*** RECORDS SUPPLIED ***

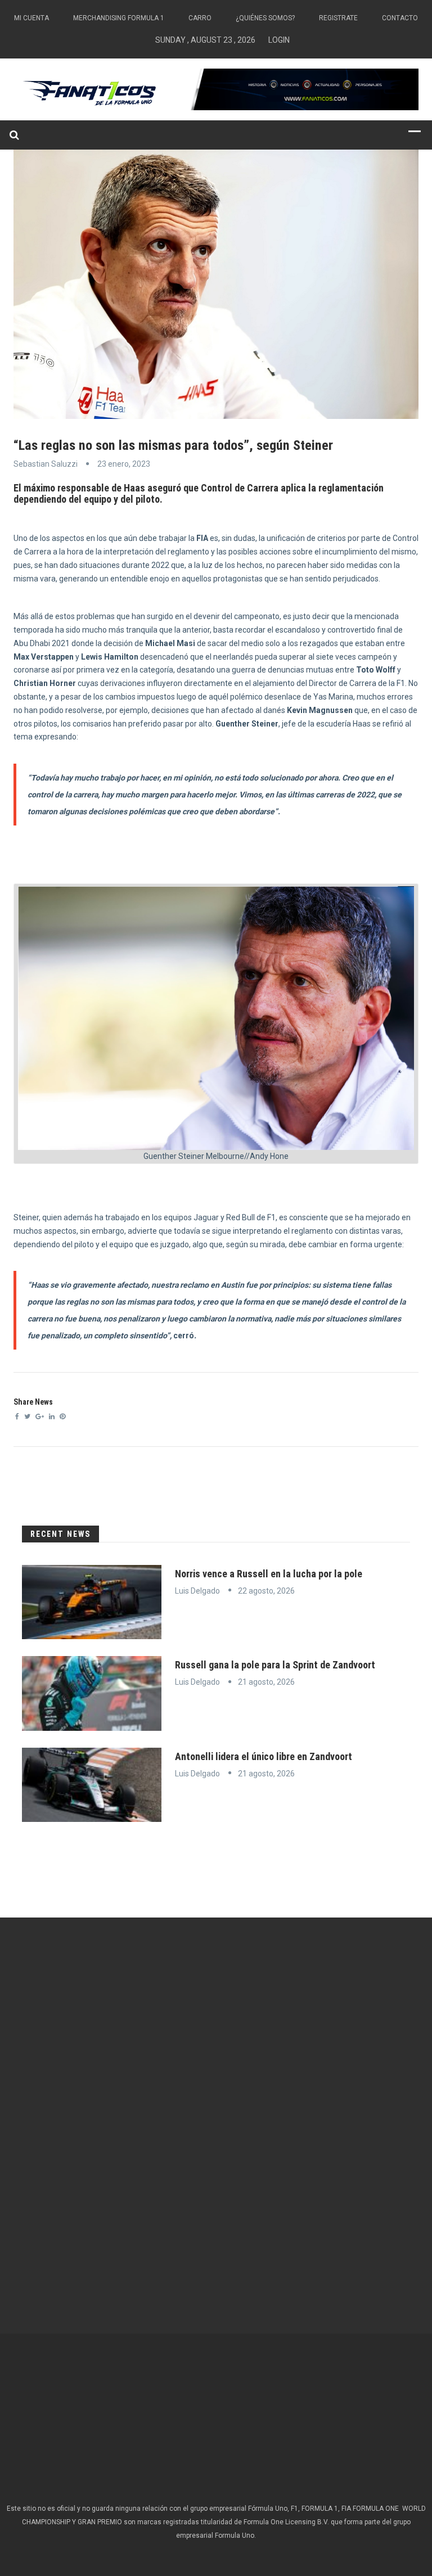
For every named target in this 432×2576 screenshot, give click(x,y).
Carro (200, 18)
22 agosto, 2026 (266, 1590)
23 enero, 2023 (123, 463)
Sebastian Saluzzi (46, 463)
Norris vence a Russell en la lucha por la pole (268, 1574)
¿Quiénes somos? (265, 18)
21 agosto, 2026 (266, 1681)
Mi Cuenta (31, 18)
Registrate (338, 18)
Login (279, 39)
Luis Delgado (197, 1590)
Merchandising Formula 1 (118, 18)
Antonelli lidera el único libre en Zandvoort (263, 1756)
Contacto (400, 18)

*** End of RECORDS SUPPLIED ***

◆ **YOUR OBJECTIVE**
Which lines above run from the one containing "Sebastian Saluzzi (46, 463)" to the one containing "Antonelli lidera el"? Give them again exactly, both ends included.

◆ **SOLUTION FOR THIS TASK**
Sebastian Saluzzi (46, 463)
Norris vence a Russell en la lucha por la pole (268, 1574)
¿Quiénes somos? (265, 18)
21 agosto, 2026 (266, 1681)
Mi Cuenta (31, 18)
Registrate (338, 18)
Login (279, 39)
Luis Delgado (197, 1590)
Merchandising Formula 1 (118, 18)
Antonelli lidera el único libre en Zandvoort (263, 1756)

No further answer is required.